Materials science is a field full of surprises and discoveries, as UT scientist Piet Driest found out during his PhD research. He applied the chemistry of strong polymer coatings and paints to polyethylene glycol (PEG), a biomedical polymer used in for example burn patches, skin cream and lubricants. The modified PEG is mechanically strong, contains a lot of water and doesn’t interact with biological substances like proteins. This makes it suitable as contact lens material. Other medical applications are possible as well, for example artificial cartilage.
Driest started out to study the chemical characteristics of polyurethane isocyanurate (PUI) materials, a type of polymer used for coatings in the shipping and car industry. ‘This type of polymer is commonly used as a coating or paint’, Driest explains. ‘It is very strong because the isocyanurate groups bind individual polymers together to form a strong network structure. They are linked in such a way that this network resembles chicken wire.’ Driest thought out-of-the-box and came up with a plan to apply the network structure to other polymers, more specifically, to biomedical polymers, with the intent to make them stronger and tougher, while maintaining their essential biomedical qualities. If this would succeed, a different compound with more medical applications could be the result.

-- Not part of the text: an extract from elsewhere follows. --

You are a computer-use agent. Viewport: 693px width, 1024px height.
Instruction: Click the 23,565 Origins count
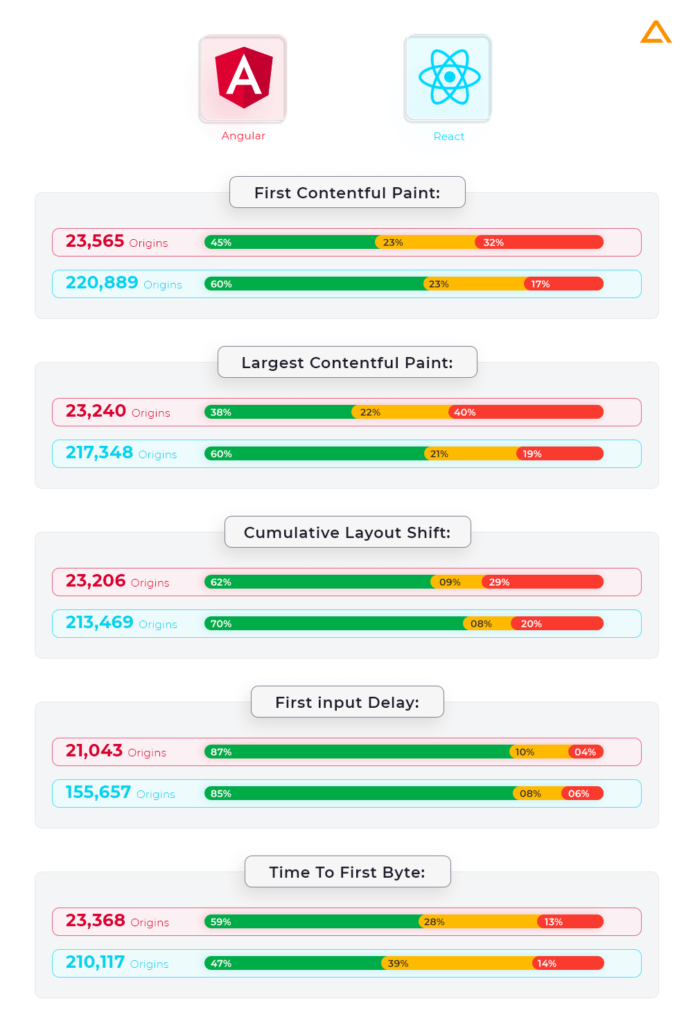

As a starting point for applying the PUI network structure to other polymers, Driest studied polyethylene glycol (PEG), a polymer commonly used in cosmetic products as well as biomedical applications, like burn patches designed to relieve and cool burns. This hydrophilic, gel-like substance potentially has many more uses as a biomedical material, due to its inertness: it hardly reacts with other biological components in the body. However, the gel-like consistency of PEG lacks strength for wider applications, and therefore its use is rather limited. ’By giving this material more strength, it could be applied to many more biomedical purposes’, Driest says. ‘Therefore, I investigated the possibilities to apply the strong network structure to increase the strength of PEG polymers.’
Best of two worlds
Driest developed a fundamental chemical approach to improve and strengthen the existing PEG polymer-based biomedical materials. By chemically knotting the ends of the individual polymer molecules together, they would form a network structure, similar to that in existing polymer coatings. ‘As a first step, we coupled isocyanates to the ends of the PEG polymers’, Driest explains. ‘Next, by a chemical reaction called ‘trimerization’, isocyanurate groups are formed which knot the polymer ends together in groups of three. Eventually, this resulted in a network structure similar to the polymers used in coatings and paints.’ By combining the excellent medical properties of the PEG polymer with the strength of the network structure, the scientists managed to combine the best of two worlds. Driest’s basic scientific research resulted in a new polymer with unique qualities: strong, tough, transparent, biologically inert and containing a lot of water as a bonus. Owing to these characteristics, the new polymer has many potential biomedical uses. Driest: ‘We managed to increase the strength of a known biomedical substance, and I expect that there are many other uses in medicine that this material can be used for.’ In addition, similar to paint coatings, it showed excellent optical properties as well, making it suitable for even more diverse applications.
Unique set of properties
Having developed a completely new, strong and tough biomedical material, the scientist wondered where it could be applied to work best. Because of the unique set of qualities, combining excellent optics, biological inertness, high water content and strength, he imagined it might be suitable for use in contact lenses. Driest: ‘The contact lens industry is definitely interested, since there is a clear need for better contact lenses.’ Traditional so-called ‘soft’ contact lenses are not strong enough: they easily tear. The ‘hard’ lenses are strong, but, like the soft lenses, lack enough biological inertness: proteins and other biological components from tear fluid stick to these lenses over time, blurring them.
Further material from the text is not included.